Differential amplifier circuit.

Claims

(57) [Claims]

1. A sound detection and output device for detecting and outputting a sound signal from an input signal from a microphone, wherein a sound signal is output to emit a sound to a space where the microphone is installed in order to notify a sound input. Means for erasing the audible sound component from the output signal of the microphone, and detecting the power of the output signal of the audible sound elimination means while the audible sound component is being output from the microphone. Power detecting means for detecting the power of the output signal of the microphone during a period other than the period; and generating and holding a threshold value corresponding to the power of the output signal of the audible tone erasing means detected by the power detecting means. Threshold value generation means; and comparison means for comparing the threshold value held by the threshold value generation means with the detected power of the power detection means. The threshold value generating means generates and holds the threshold value within the period of the sound signal component in the output signal of the microphone, and the sound after the sound signal component of the input signal from the microphone is output by the comparing means. An audio detection and output device for detecting and outputting an audio signal by detecting a section.

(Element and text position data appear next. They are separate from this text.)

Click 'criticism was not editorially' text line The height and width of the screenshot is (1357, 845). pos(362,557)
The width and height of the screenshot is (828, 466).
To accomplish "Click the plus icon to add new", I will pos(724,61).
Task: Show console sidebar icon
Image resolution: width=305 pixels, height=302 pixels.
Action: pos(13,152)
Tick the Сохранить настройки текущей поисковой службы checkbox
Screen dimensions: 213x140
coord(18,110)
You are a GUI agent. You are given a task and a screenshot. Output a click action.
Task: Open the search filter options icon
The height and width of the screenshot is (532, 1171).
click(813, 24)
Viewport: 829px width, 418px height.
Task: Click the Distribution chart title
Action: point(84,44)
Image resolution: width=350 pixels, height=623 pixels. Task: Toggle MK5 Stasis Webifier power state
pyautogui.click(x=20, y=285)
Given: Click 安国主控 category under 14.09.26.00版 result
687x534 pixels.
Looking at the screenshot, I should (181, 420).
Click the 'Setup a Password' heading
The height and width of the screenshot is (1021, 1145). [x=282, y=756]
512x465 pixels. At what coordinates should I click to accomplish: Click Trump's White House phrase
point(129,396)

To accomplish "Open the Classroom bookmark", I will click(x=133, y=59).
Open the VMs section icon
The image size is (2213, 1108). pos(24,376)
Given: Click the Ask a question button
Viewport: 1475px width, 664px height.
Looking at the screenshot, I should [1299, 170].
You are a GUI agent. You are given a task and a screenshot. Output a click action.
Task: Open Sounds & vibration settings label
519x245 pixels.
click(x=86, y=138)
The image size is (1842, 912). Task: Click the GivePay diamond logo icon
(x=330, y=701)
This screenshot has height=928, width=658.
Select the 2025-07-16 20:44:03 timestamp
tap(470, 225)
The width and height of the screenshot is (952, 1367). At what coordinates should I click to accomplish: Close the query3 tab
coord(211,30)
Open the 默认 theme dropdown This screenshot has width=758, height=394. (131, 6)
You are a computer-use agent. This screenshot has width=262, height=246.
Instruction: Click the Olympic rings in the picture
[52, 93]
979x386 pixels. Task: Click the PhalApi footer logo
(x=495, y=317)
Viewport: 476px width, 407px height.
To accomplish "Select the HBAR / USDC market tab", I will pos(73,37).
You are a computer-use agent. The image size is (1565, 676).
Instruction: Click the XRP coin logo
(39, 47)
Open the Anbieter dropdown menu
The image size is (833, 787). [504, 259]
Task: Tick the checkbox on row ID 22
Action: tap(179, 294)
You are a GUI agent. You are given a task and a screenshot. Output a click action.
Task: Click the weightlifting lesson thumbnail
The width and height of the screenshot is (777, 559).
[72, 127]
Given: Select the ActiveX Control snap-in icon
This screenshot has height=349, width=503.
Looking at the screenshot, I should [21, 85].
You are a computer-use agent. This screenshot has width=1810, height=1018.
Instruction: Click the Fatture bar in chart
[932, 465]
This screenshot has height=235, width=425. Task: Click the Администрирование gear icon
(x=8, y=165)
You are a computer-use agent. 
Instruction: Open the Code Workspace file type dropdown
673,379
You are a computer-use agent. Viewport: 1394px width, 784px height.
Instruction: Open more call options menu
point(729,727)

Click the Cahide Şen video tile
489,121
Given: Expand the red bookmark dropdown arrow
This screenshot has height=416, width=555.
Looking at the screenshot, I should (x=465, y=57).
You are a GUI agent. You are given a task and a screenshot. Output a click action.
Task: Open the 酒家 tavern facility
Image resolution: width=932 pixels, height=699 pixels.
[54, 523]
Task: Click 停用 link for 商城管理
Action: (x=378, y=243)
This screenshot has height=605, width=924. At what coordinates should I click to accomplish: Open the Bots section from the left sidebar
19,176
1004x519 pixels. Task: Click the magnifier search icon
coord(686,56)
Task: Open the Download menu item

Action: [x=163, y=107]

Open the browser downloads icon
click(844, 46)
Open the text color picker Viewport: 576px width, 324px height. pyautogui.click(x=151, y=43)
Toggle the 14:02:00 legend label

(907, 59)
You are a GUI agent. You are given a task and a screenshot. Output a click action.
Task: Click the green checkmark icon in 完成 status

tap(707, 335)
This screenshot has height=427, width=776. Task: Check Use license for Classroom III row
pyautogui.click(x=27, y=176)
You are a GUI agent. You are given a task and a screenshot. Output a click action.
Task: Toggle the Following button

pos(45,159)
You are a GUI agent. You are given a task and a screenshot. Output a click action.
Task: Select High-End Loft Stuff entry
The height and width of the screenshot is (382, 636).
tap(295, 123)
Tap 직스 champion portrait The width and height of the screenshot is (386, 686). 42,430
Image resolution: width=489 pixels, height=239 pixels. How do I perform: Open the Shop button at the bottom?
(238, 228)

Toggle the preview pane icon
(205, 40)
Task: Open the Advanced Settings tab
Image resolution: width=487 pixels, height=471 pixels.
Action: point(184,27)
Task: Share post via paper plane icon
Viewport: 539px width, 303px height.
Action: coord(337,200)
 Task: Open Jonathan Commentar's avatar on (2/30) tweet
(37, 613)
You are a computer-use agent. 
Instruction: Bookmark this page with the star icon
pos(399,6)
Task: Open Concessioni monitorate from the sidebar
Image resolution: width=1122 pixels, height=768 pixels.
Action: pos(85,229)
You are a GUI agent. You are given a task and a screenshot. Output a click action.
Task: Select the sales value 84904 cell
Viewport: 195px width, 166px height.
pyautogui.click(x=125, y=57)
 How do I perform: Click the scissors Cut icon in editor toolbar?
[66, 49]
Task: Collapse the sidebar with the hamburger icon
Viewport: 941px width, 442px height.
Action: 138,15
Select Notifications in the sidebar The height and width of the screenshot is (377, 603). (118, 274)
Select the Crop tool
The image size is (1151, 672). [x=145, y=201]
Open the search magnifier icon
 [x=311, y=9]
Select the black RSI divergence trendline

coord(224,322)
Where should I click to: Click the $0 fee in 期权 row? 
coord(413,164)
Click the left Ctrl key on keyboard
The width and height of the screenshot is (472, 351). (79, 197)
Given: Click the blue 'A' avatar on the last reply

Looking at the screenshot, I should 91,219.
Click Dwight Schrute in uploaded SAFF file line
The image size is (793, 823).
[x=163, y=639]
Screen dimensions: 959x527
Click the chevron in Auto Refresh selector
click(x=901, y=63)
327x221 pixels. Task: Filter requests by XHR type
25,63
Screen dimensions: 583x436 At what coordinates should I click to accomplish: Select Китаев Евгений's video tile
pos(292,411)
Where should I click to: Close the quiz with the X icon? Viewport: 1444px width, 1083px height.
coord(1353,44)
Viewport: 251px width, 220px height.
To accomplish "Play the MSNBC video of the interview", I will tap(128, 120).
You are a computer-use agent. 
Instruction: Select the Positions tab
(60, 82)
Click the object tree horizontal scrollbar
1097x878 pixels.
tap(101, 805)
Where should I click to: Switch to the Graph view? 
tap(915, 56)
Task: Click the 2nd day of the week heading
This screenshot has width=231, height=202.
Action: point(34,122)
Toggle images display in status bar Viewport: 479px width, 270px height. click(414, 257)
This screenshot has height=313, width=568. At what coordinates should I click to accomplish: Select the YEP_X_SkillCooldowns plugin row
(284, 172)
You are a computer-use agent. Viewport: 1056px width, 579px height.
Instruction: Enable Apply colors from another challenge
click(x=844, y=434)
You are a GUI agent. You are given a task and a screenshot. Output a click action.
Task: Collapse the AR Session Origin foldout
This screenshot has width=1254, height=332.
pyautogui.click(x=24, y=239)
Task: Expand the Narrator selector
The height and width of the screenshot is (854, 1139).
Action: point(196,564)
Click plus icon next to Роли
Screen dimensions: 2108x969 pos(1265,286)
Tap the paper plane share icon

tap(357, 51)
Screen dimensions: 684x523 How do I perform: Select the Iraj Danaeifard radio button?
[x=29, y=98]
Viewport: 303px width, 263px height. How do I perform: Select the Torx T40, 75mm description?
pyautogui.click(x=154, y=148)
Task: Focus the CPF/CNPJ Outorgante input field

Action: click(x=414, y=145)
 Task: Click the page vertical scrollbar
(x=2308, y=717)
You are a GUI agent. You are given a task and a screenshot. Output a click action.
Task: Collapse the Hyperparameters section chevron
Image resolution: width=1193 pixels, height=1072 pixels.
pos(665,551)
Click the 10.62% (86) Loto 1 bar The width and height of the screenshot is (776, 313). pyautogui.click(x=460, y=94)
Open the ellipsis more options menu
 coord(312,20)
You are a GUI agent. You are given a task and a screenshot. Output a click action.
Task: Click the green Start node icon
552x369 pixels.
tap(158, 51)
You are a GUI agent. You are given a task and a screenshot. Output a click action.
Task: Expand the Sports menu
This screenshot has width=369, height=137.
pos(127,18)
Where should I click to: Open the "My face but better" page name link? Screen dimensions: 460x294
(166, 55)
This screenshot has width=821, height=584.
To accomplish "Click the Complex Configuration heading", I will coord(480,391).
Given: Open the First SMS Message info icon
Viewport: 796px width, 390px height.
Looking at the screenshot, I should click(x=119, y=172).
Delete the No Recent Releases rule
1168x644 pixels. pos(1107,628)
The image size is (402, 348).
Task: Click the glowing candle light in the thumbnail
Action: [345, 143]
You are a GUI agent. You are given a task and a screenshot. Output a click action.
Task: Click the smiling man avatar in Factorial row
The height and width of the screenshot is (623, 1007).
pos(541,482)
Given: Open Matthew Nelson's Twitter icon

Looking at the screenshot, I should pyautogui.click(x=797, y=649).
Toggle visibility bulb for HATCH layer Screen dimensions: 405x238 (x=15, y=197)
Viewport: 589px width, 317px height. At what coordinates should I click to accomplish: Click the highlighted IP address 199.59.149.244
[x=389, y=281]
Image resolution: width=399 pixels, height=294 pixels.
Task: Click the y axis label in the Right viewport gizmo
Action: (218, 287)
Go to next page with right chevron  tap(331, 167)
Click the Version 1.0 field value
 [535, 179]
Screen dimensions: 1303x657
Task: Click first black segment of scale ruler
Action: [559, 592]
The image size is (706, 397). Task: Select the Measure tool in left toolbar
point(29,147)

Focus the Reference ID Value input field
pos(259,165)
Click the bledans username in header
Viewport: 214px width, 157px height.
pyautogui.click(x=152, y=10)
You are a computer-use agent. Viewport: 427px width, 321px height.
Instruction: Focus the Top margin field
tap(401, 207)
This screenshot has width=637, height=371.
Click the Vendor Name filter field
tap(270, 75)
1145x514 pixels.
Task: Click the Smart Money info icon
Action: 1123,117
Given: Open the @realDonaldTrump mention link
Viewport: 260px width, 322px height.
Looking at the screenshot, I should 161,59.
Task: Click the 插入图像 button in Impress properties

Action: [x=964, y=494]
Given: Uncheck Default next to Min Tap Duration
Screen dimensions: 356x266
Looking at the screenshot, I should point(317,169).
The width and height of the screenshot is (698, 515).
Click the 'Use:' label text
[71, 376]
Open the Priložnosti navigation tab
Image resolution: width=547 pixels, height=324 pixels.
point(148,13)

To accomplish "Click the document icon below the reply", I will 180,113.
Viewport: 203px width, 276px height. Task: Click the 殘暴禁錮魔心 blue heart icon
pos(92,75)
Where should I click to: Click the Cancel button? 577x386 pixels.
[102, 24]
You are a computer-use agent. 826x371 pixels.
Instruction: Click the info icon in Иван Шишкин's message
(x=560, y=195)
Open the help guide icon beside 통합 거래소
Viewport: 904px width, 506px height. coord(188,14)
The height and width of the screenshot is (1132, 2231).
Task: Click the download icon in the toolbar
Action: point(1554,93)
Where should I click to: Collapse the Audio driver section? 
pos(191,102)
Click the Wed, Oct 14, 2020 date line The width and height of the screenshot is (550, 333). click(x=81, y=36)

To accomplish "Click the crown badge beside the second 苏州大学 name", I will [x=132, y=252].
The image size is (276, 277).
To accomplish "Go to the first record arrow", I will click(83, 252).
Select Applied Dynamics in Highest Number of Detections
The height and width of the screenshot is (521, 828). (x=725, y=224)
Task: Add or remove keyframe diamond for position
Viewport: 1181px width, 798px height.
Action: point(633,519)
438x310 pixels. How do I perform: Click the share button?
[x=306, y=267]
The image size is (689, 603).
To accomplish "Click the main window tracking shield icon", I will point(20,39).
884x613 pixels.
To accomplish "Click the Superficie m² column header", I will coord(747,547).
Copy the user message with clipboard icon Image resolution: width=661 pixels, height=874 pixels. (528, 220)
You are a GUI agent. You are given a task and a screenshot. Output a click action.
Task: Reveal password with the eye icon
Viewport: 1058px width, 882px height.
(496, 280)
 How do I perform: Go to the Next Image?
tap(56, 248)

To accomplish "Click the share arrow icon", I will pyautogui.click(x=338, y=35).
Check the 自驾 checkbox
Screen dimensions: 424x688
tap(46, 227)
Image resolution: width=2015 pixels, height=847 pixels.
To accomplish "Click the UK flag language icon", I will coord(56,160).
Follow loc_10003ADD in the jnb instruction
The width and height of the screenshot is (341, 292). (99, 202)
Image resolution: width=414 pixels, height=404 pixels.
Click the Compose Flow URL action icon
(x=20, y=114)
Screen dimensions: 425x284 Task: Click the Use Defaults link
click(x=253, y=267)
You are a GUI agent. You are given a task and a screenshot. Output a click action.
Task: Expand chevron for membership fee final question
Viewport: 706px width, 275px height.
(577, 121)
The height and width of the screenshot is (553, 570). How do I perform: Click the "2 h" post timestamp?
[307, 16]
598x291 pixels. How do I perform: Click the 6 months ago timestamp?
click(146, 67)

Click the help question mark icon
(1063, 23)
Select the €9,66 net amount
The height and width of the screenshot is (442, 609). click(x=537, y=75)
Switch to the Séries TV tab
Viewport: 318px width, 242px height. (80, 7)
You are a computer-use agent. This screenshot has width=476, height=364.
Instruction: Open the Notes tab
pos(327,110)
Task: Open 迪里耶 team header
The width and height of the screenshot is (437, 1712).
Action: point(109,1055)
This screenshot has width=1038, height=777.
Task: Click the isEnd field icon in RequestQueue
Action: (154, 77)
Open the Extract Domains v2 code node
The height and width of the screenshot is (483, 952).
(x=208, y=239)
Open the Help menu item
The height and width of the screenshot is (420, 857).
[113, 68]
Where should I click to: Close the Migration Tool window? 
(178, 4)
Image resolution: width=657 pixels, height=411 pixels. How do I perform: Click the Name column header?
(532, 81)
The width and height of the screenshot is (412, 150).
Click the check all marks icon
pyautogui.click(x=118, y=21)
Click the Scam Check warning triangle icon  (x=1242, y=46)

2. The voice detection output device according to claim 1, wherein the audible sound is a sine wave, and the audible sound elimination means is constituted by a band eliminator filter for removing a sine wave component.

3. The digital signal processing system according to claim 1, wherein the audible sound erasing means is a digital filter connected to the audible sound output means and comprising a delay line having a tap output; an adder / subtractor connected to the microphone; And a tap coefficient setting circuit for setting a weight coefficient of a line tap.

4. The digital microphone according to claim 3, further comprising a second microphone for collecting ambient noise, wherein the second microphone is connected to the digital filter during a period other than a period in which the audible sound is output from the audible sound output means. A voice detection output device.

5. The voice detection output device according to claim 1, further comprising averaging means for averaging the output of said power detection means with time.

6. A sound detection output device for detecting and outputting a sound signal from an input signal from a microphone, wherein a sound signal for emitting a sound to a space in which the microphone is installed to notify a sound input. Means, first power detection means for detecting the power of the output signal of the alarm sound output means, second power detection means for detecting the power of the output signal of the microphone, and the first and second powers A differential amplifying means for outputting an output difference of the detecting means, and a threshold for generating and holding a threshold corresponding to an output of the differential amplifying means during an output period of the alarm sound component from the microphone Generating means, and comparing means for comparing the output of the differential amplifying means with the threshold value, wherein the threshold value generating means operates within the period of the audible tone component in the output signal of the microphone. Generate and hold threshold , By detecting the speech interval after components 該催 Tsugeoto of the input signal from the microphone at said comparing means, voice detection output apparatus characterized by detecting and outputting an audio signal.

7. The sound detection output device according to claim 6, further comprising averaging means for averaging the output of the differential amplifying means over time.

8. A speech recognition device comprising the speech detection output device according to claim 1 as speech input means.

9. A voice storage device comprising the voice detection output device according to claim 1 as voice input means.